Problem description — Whenever a line in the entries below contains "three", copy that line.

■ ■ ■ ■

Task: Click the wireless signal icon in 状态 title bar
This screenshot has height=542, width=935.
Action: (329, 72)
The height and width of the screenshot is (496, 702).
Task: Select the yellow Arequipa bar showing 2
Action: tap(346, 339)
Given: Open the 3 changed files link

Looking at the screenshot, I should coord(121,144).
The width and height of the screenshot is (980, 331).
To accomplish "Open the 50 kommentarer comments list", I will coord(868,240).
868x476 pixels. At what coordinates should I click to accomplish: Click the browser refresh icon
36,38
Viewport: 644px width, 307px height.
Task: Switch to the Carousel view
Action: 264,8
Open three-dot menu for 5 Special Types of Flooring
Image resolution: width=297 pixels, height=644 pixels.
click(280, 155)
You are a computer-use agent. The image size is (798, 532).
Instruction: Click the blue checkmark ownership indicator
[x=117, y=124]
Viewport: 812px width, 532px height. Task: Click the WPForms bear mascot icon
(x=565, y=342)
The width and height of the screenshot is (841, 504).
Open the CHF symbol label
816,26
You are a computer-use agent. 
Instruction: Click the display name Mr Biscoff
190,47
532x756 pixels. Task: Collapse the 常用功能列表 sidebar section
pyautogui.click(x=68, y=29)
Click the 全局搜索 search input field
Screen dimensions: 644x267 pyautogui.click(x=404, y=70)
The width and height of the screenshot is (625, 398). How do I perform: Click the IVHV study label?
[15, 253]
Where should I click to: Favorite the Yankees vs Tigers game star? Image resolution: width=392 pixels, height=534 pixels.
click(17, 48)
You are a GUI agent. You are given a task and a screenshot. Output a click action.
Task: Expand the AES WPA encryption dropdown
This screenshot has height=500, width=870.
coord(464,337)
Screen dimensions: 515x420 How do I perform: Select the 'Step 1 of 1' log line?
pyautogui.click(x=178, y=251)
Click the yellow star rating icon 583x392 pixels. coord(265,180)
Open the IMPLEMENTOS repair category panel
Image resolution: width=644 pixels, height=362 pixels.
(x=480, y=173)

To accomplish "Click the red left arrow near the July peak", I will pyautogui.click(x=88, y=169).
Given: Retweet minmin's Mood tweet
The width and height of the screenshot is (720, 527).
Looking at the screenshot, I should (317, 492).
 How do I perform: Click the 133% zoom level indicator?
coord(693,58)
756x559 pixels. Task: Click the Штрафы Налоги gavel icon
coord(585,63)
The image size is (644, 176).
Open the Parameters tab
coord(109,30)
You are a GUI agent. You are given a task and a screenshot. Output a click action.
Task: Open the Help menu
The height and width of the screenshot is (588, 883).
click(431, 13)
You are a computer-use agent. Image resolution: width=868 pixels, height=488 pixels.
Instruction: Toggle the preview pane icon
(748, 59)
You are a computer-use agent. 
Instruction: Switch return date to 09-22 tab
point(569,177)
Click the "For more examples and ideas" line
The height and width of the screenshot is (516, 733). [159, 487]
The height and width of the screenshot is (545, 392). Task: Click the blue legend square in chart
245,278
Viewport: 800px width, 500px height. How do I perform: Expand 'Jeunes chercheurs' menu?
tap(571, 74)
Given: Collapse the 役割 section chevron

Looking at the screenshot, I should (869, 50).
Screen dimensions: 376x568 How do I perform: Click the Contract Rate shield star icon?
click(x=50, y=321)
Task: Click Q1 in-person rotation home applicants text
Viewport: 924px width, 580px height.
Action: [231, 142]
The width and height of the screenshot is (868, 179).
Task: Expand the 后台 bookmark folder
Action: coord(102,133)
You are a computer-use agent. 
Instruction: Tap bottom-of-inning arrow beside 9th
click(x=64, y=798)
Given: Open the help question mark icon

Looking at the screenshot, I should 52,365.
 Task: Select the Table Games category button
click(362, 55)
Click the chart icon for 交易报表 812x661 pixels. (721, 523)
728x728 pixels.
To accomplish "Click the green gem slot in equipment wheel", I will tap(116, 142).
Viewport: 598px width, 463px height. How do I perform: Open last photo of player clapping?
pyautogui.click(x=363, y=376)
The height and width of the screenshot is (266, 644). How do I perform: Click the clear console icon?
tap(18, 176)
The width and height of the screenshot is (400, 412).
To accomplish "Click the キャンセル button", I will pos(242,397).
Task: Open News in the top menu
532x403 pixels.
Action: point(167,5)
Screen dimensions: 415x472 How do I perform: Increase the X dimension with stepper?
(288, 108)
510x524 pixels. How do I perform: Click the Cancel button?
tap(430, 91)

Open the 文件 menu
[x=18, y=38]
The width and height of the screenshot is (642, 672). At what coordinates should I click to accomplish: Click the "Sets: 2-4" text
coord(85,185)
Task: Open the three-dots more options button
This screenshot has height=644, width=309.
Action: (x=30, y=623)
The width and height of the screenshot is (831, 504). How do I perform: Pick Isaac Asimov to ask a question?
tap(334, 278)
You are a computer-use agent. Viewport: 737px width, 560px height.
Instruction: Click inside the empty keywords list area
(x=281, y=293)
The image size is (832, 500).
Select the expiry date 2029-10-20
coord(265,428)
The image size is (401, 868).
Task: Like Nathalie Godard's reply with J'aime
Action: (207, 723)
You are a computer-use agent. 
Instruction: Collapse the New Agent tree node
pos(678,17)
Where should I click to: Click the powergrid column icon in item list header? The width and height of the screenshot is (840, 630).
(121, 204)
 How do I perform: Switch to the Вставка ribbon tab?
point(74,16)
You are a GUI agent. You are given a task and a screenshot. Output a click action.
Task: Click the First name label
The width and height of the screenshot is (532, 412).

■ ■ ■ ■

Reply to the task —
Open three-dot menu for 5 Special Types of Flooring
Task: Open the three-dots more options button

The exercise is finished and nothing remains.